At best, they are harmless, and we mentally file them away. But many times, we feel disempowered and would unconsciously resist or push back what people say we should or shouldn’t do.
Should and Shouldn’t
Ah, be careful how you use the word “should” and “shouldn’t”.
Be aware of the negative implications of those words on the listeners. Notice their unspoken reactions – how they feel smaller and limited when they’re told “You should……” or “You shouldn’t……”.
“It’s true that the worst men often give the best advice, but those who need it most like it least, and the better the advice is, the more it’s likely to be ignored and resented.” ~ James Reston
Who Is It About?
When you give advice, is it really about you or the listener? Who is it about?
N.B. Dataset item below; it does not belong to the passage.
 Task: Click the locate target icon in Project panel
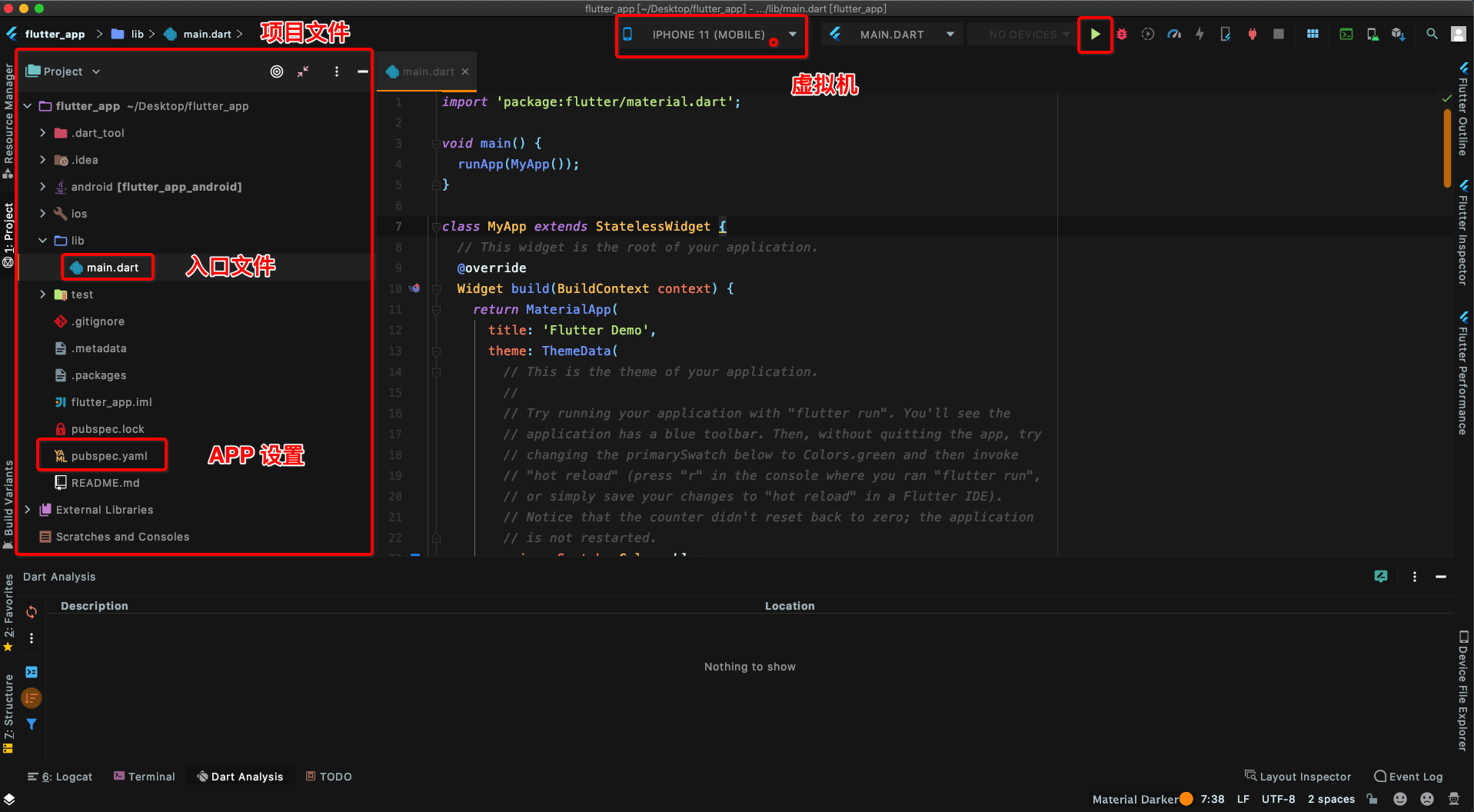277,72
Whenever someone gives me advice without understanding my situation (he assumes he does), I get the feeling that it’s really all about how great he is and how wonderful his intentions are – it’s not about me. I feel small.
On the other hand, if someone listens to understand me and my situation, I would feel honored and touched. Whatever suggestions he give then would be more well received and I would consider them.
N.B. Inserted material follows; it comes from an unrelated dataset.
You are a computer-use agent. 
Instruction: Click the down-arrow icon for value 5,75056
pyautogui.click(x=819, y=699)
My wife is pregnant after many years, and our doctor warned us to be wary of many well-intention friends and relatives who are eager to pour their advice on us. Doc said that is one of the major sources of stress in pregnancy!
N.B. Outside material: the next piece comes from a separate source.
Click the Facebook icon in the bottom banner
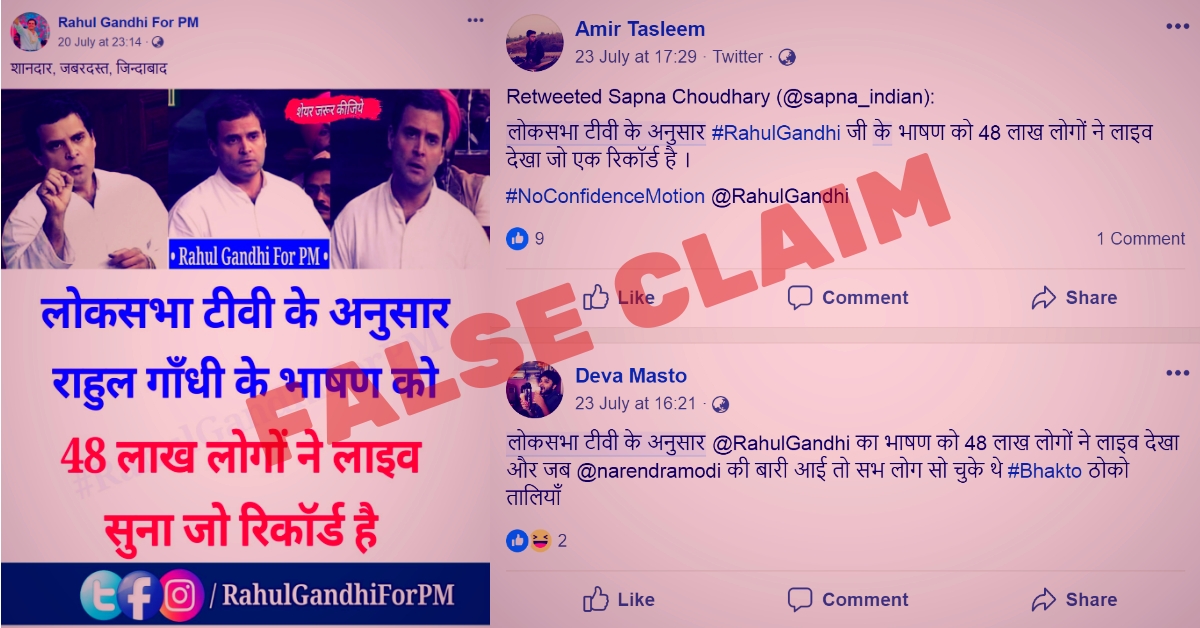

Back to my mountain climbing story. Many advice and tips that I had received were not useful for me. Sure, they might have be useful for the ones who gave it, but I was not them. I had my unique set of capabilities, worldviews, desires, limitations and circumstances.
If I had listened to the first guy, I would have been overly cautious, suffered throughout the journey. I would not have enjoyed it. And if I had believed my squash captain, I would have underestimated the challenge and not do the adequate mental and physical preparations.
So what really helped me in conquering the mountain? Did I get any external tips? Sure, I did.
I was in contact with Roy Palmer, an Alexander Technique (use of the psycho-physical self) teacher from the UK who then got me in touch with one of his students that had just made the climb to the base camp of Mount Everest. I gained insights from the both of them on how to use my body and mind optimally in mountainous situations.
I learned how to get out of my own way of breathing, thinking and moving. I learned how to be in the moment and not be consumed by my end-goal – reaching the destination. I learned how to enjoy the journey. I also learned that I could use the gravitational force to my advantage. Gravity was my helper, not my enemy.
How I used the insights was up to me, and boy, it was incredibly useful. The teachers never imposed on me what I should or shouldn’t do, knowing that I was relearning how to trust my body’s wisdom.
Our innate wisdom is our best teacher and pointer – she knows best of what we can and cannot do. Some of the best advice I receive usually point me in that direction.
By tuning in to my inner wisdom instead of following those unhelpful advices (again, they may be great for the person who gave them) and getting pulled in many different directions, I had one of the most enjoyable mountain experiences ever. I used less effort, achieved my goal faster and I was happy in the whole experience. Most importantly, I was happy with myself.
Mountain climbing is challenging, and following the wrong advice for ourselves is unwise and dangerous. In the same way, everyone faces their unique “mountains” in their work and life. Therefore, giving good advice can be dangerous.
What Can You Do
In conclusion, whenever you intend to give advice, pause and consider these:
- Have you truly understand the person and the situation he/she is in?
- Is it about you or the person you’re trying to help?
- When would giving advice be truly useful?
- Instead of giving your advice, what are the alternative approaches you can use?
- How can you point him in the direction of listening and trusting his innate wisdom?